Did you know that Mimi G and Brittany J recently launched their new fabric line called Melanted Fabrics? There are some fabulous fabrics available. When searching through their online inventory, I immediately knew the fabric I wanted to purchase for this pouf. I chose a beautiful stretch velvet in navy. I love the way the fabric looks when light bounces off of it.

This was a simple project I completed in a couple hours. Here’s how I put it together. Oh by the way, if you decide to make your own pouf, have your vacuum or broom readily available to clean up the mess that bean bag filler makes!
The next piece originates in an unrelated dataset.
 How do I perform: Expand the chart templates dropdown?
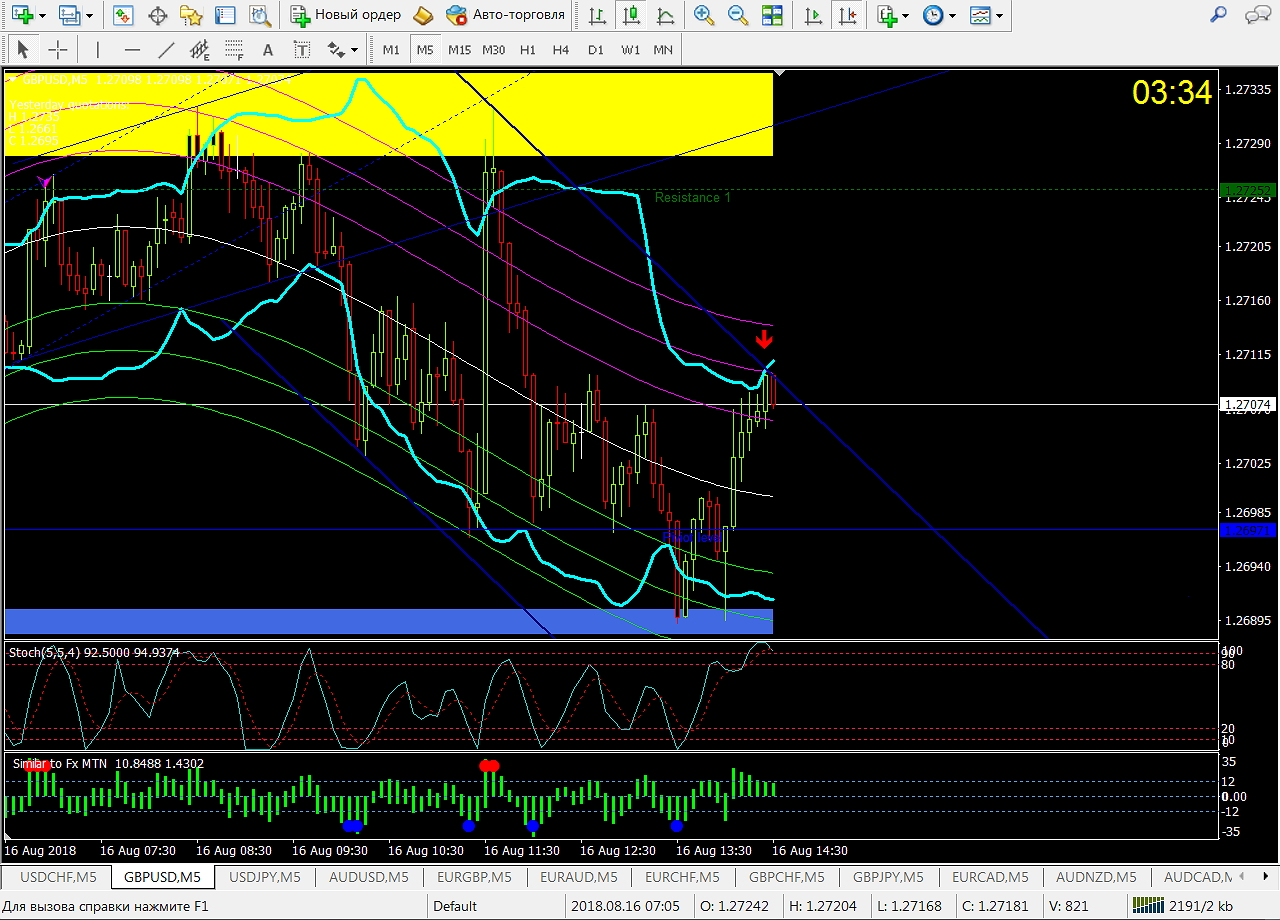click(998, 16)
If I were to make another pouf, I would probably go with Poly-fil as there is virtually no mess to clean up.

Materials

  • 2 yards of fabric
  • Heavyweight interfacing if not using upholstery fabric
  • Sewing Machine-serger is optional
  • Rotary cutter or fabric scissors
  • Sewing pins or clips
  • Coordinating thread
  • Needle to hand sew opening
  • 1 bag of 100 ml bean bag filler or (1) 10 lb box of Poly-fil

Creating the Pouf

I wanted a square shape instead of going with the common circular pouf. I prepared my velvet fabric by cutting four rectangle pieces measuring 24.5″ x 12.5″ and two square pieces measuring 24.5″ x 24.5″. I added 0.5″ to allow for the seam allowance. Because the fabric is stretchy, I used non-fusible heavyweight interfacing for reinforcement. I only had enough interfacing for the four sides, so I cut my interfacing with the same measurements as the velvet fabric (four pieces of 24.5″ x 12.5″). Because I used non-fusible interfacing, I sewed my interfacing to the wrong side of my fabric with a zig-zag stitch. If you have a serger and would like to clean up the edges, you can do that as well.
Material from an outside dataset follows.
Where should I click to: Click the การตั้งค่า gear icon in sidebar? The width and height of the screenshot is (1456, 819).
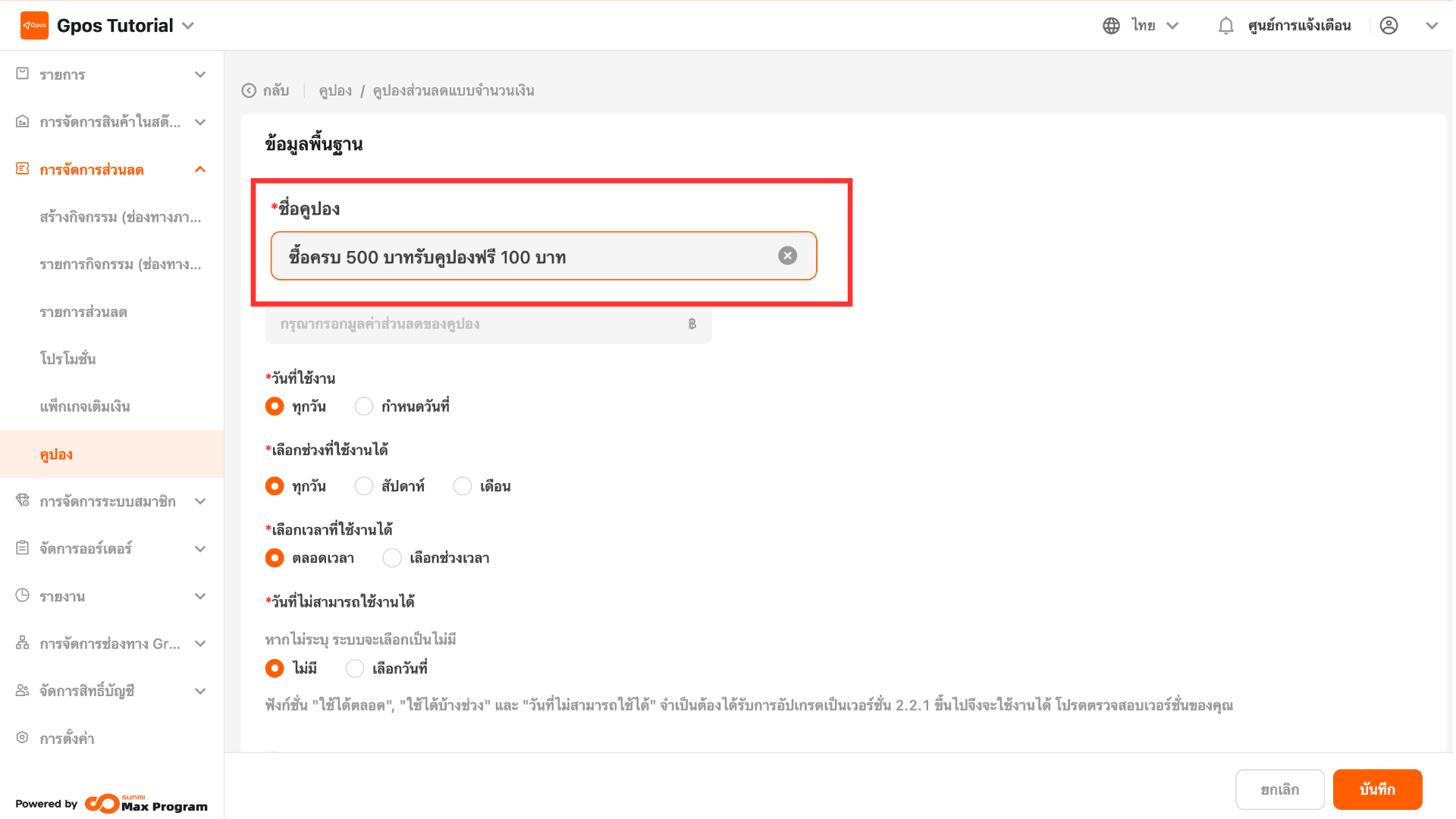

Once I sewn the interfacing to all four sides, I began attaching the sides to the bottom (#3). Here’s the order placing right sides together:

  • Sew 4 to 3
  • Sew 3 to 1
  • Sew 2 to 3
  • Sew 3 to 5

After all of the sides were sewn, I used clips to attach the top (#6), placing it face down (wrong side up). I stitched all the way around leaving an 8″ opening. Then, I turned the pouf right side out and began adding the filler. I found using a cup to scoop the filler was easier and less messier than trying to dump them all out at once. Finally, I hand-sewn the opening closed.
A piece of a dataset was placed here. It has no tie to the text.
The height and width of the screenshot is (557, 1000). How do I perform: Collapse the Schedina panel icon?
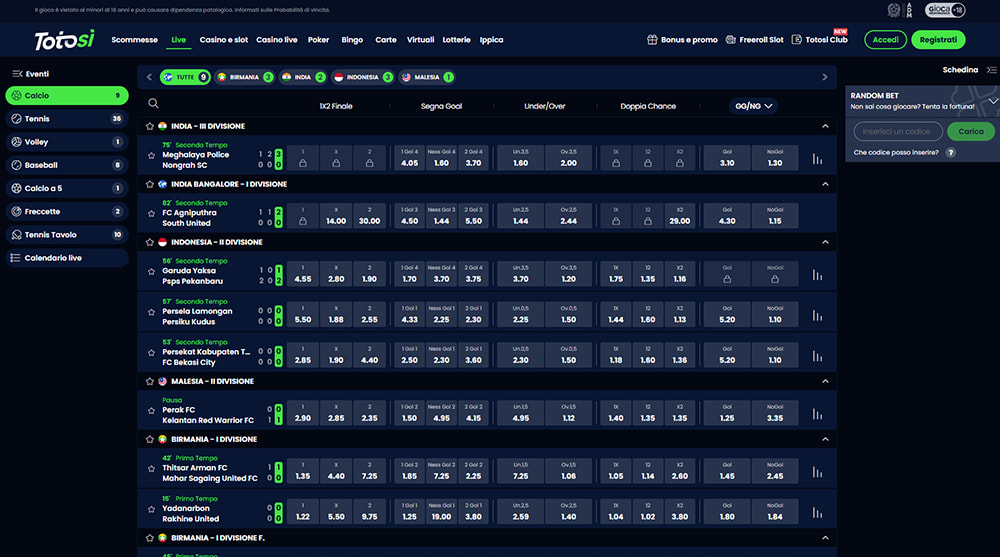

Things I would do different? I would definitely use Poly-fil stuffing instead of bean bag filler, just for the sake of not having to make a big mess. Overall, I love my new pouf and experimenting with different home dec. creations. I loved that I saved money as well! Similar poufs using velvet fabric and having similar dimensions costs upwards of $100+! Have you ever made your own pouf? I’d love to hear about your experiences with it.